## [Task instructions]
Please output the items in the part that opens with the line containing "Given: Click the green Clear TPM action icon" and closes with the line containing "Looking at the screenshot, I should (714, 191)." as a two-column CSV with the columns instruction and response, one row per item, each value in a single quoted field with line breaks replaced by spaces. Leave the pictures out.

**** Provided records ****

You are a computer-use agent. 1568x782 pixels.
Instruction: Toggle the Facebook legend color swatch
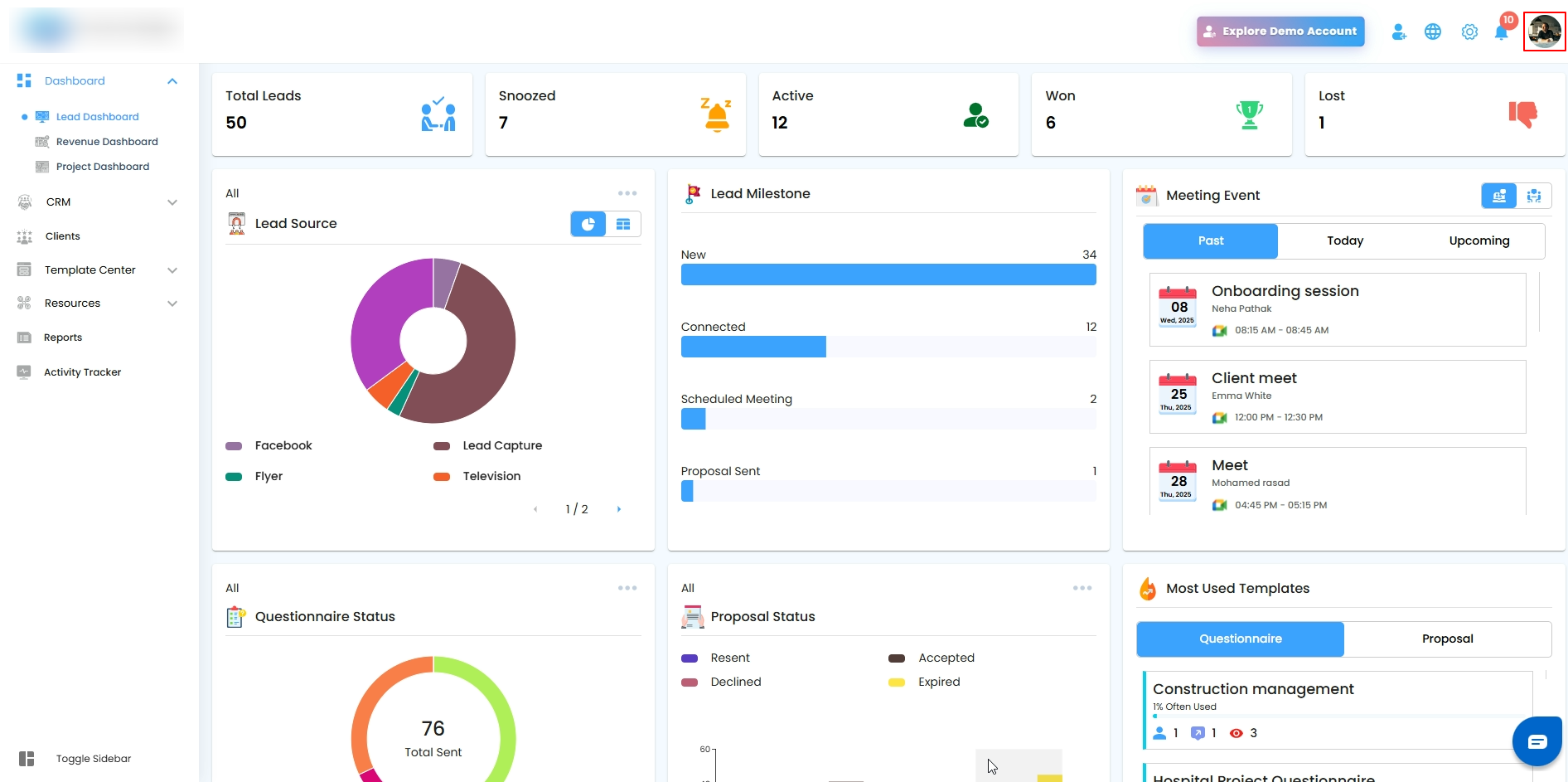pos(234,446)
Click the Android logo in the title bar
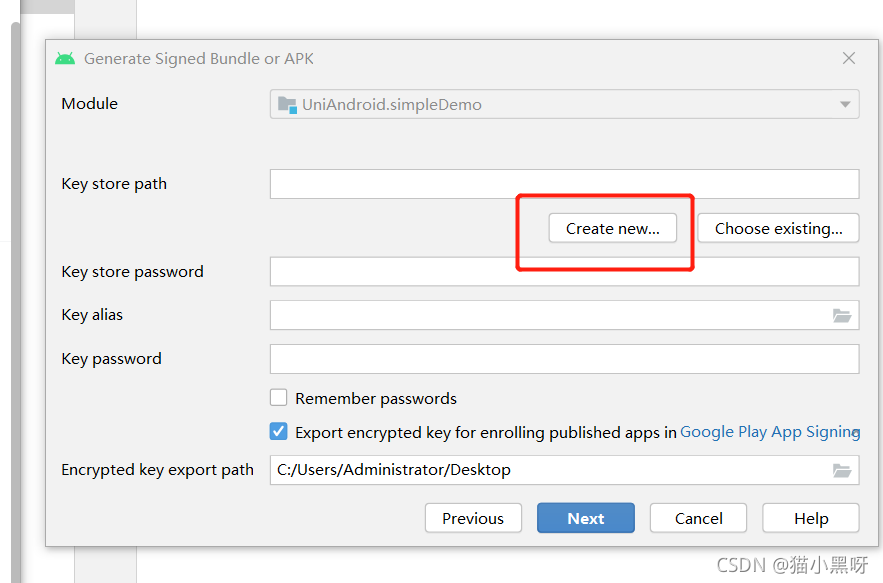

****
**** Provided records ****

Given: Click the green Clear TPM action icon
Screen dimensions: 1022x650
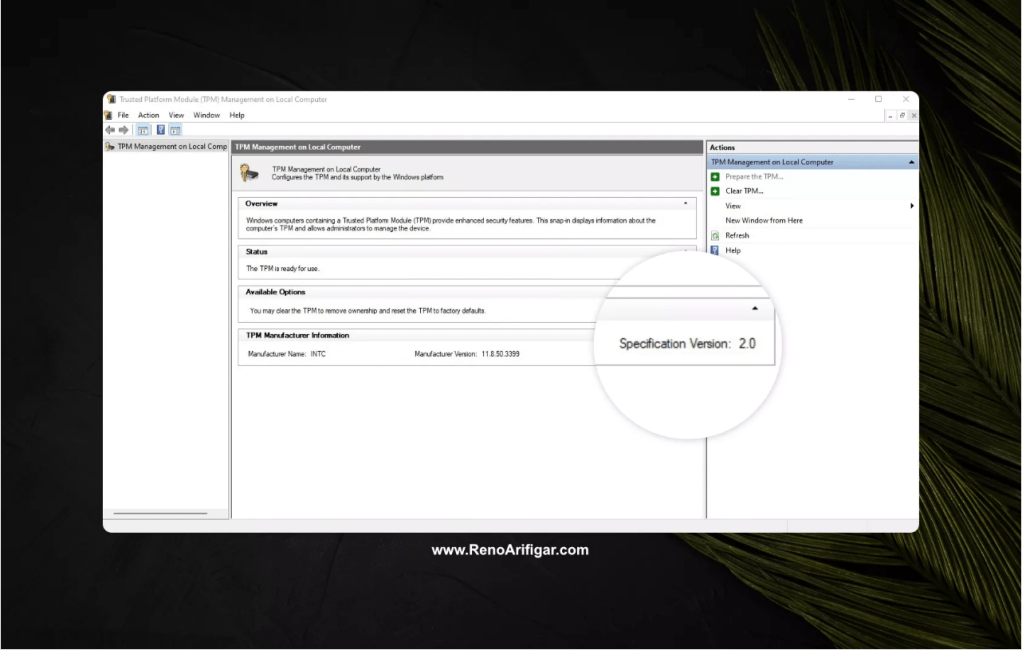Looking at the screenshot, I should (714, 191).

****
**** Provided records ****

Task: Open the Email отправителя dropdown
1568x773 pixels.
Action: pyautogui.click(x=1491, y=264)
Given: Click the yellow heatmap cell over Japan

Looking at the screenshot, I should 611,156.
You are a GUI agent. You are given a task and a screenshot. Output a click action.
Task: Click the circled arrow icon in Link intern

****

## [Response for this exercise]
instruction,response
"Given: Click the green Clear TPM action icon Screen dimensions: 1022x650","Looking at the screenshot, I should (714, 191)."